All entries must be transcribed exactly, down to the last character.
Start of DATA EXTRACT
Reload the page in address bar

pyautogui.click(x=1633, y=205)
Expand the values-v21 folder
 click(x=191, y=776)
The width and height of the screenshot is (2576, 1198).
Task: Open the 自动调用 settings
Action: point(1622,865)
End of DATA EXTRACT
### RESPONSE TO THE TASK
Reload the page in address bar

pyautogui.click(x=1633, y=205)
Expand the values-v21 folder
 click(x=191, y=776)
The width and height of the screenshot is (2576, 1198).
Task: Open the 自动调用 settings
Action: point(1622,865)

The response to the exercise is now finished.